Imagine a map of a place so exact, that the visual representation supersedes reality. In his famous short story On Exactitude in Science, Jorge Luis Borges describes an Empire whose cartographers, aspiring for scientific perfection, create a map so precise, that it coincides point for point with the territory it is surveying. Generations later, the inhabitants question the usefulness of such a ridiculous creation, and to rid themselves of it, leave its fate to the skies. For centuries, fragments of this map were to be found, scattered across the western desert, inhabited by outcasts and strays.
The self-destruction of the Empire that occurs in this story is fascinating and perplexing. Not only does the representation reflexively replace the real, but the future inhabitants of the map, realising the futility of the copy, appear to step outside it, in order to once again, reveal the real.
When describing The Human Condition – a painting of a garden landscape nested inside a painting of the landscape it depicts – the artist René Magritte says “we see [the world] as being outside ourselves, although it is only a mental representation of what we experience inside ourselves.” This, along with Borges story, relates to the central question behind Douglas Hofstadter’s book Gödel, Escher, Bach: An Eternal Golden Braid. In G.E.B. Hofstadter asks, “What is a self?” His answer, put simply, is the title to his follow-up book: I Am a Strange Loop. A strange loop, however, is a pretty complex concept!
In the introduction to I Am a Strange Loop, Hofstadter describes a strange loop as “a shift from one level of abstraction to another, which feels like an upwards movement in a hierarchy, and yet somehow the successive ‘upward’ shifts turn out to give rise to a closed cycle.”
Similar to ascending an endless staircase, a strange loop moves further and further away from a starting point, yet ultimately ends up exactly where it began due to a tangled hierarchy of levels. A common reference Hofstadter uses to depict this theme is M.C Escher’s Drawing Hands. The lithograph consists of a left hand drawing a right hand, and in an infinite paradoxical loop, the right hand being drawn also draws the left hand.

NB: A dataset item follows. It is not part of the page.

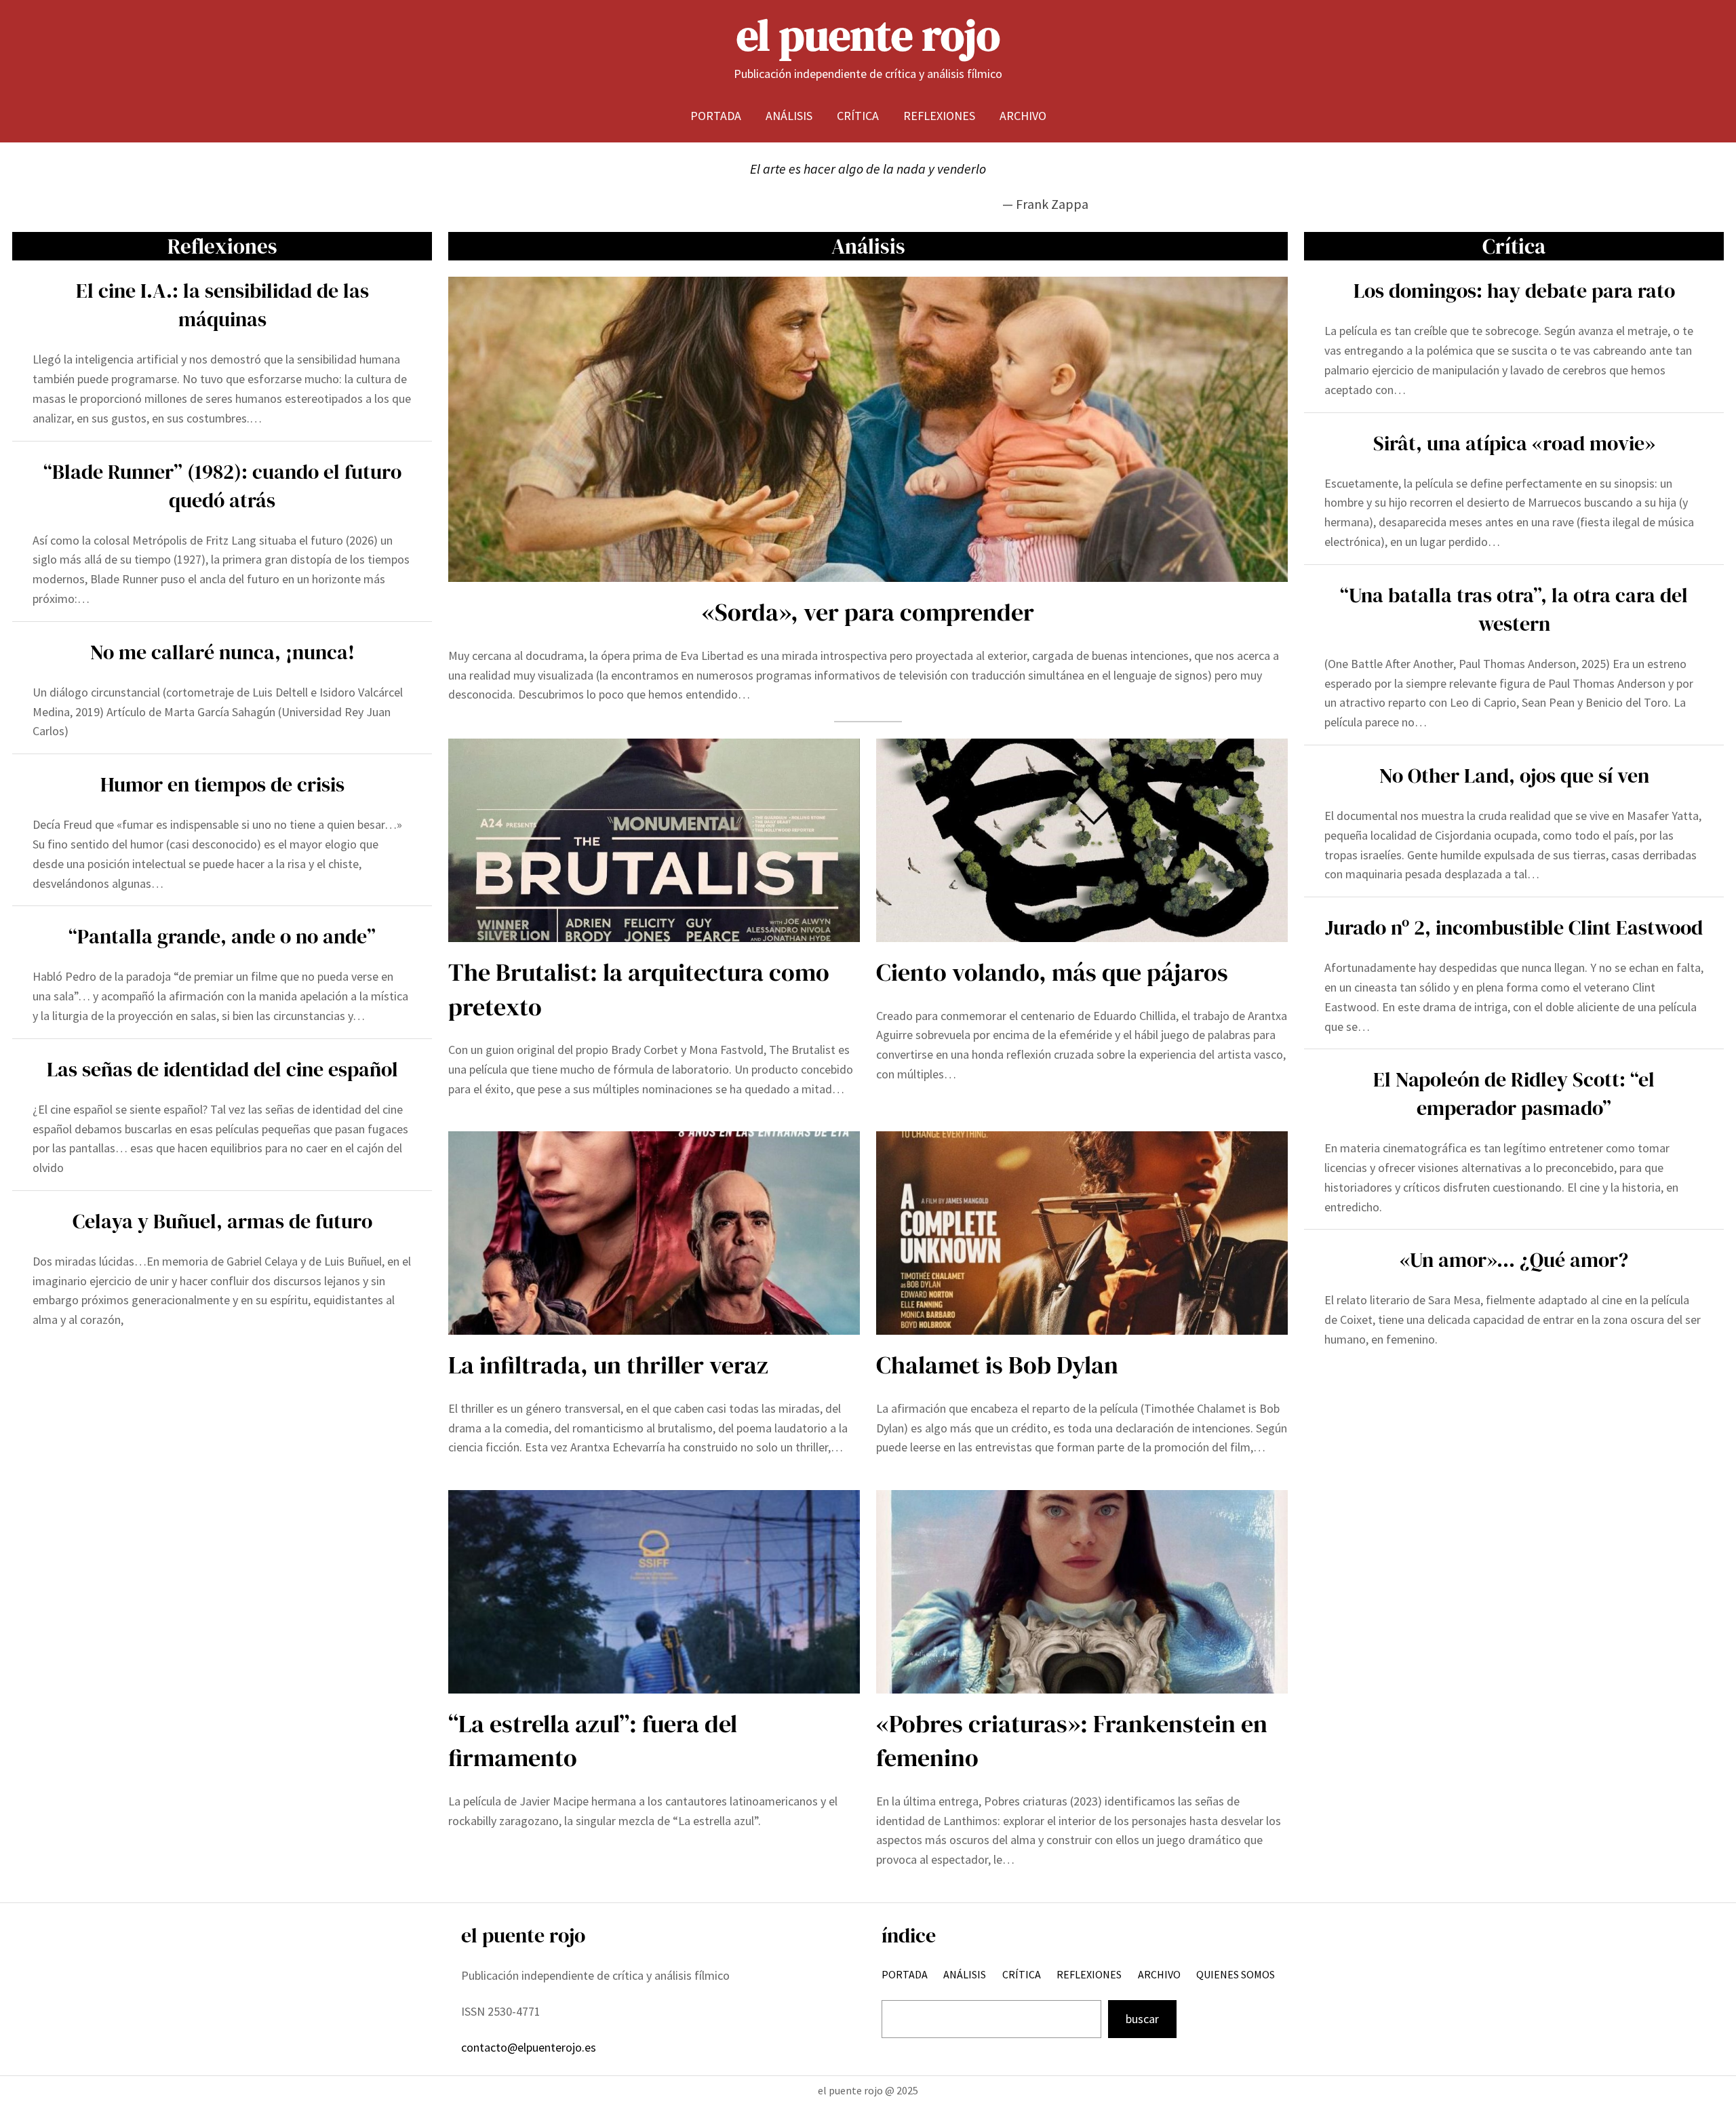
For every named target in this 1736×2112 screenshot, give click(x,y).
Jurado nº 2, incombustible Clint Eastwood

Philosophers have grappled with the nature of self and consciousness since Plato, but Hofstadter knew he was on to something when he discovered that, at the core of Kurt Gödel’s Incompleteness Theorem lies a strange loop of mathematical logic.
Gödel’s theorem originates from the ancient Epimenides paradox. The paradox involves the philosopher Epimenides, a Cretan, who states, “All Cretans are liars,” inadvertently uttering a self-referring statement. A similar logical contradiction is the statement “this sentence is false.” If the sentence is false, it must be true, but if it’s true, then the sentence is false, and so the argument goes, ad infinitum. By applying this logic to mathematics, Gödel discovered a code that contradicted the very notion of proofs. He had figured out a self-referential, mathematical statement that, against all logic, could not be proved. It was incomplete.
In G.E.B. and I Am a Strange Loop, Hofstadter imaginatively applies Gödel’s theorem to a philosophy of the mind, creating a body of work on the self and consciousness. His journey on strange loops is a bit like falling into a bottomless rabbit hole. At times you feel disorientation, while at others, you feel like you are floating or even, not moving at all. But as you plummet, all of your pre-determined notions of the self will twist, shatter and fold. Just keep in mind Hofstadter’s own law – “It always takes longer than you expect, even when you take into account Hofstadter’s Law.”
START HERE:
Radiolab episode, Loops
This radio episode on loops is as varied as they come, filled with stories on “loops that hurt us, heal us, make us laugh, and, sometimes, leave us wanting more.” The section called “(In)completely Loopy” introduces paradoxes and the work of Gödel in an accessible way.
Douglas Hofstadter, Gödel, Escher, Bach: An Eternal Golden Braid
Hofstadter weaves in and out of the lives and works of Kurt Gödel, M.C. Escher and Johann Sebastian Bach, exploring various examples of strange loops in maths, art, music and language, and unlocking the mysteries of the mind in the process.
Douglas Hofstadter, I Am a Strange Loop
Hofstadter returns with a companion book to *G.E.D* in order to re-address and re-emphasise the central theme of the self, something he felt was lost to many in his first attempt.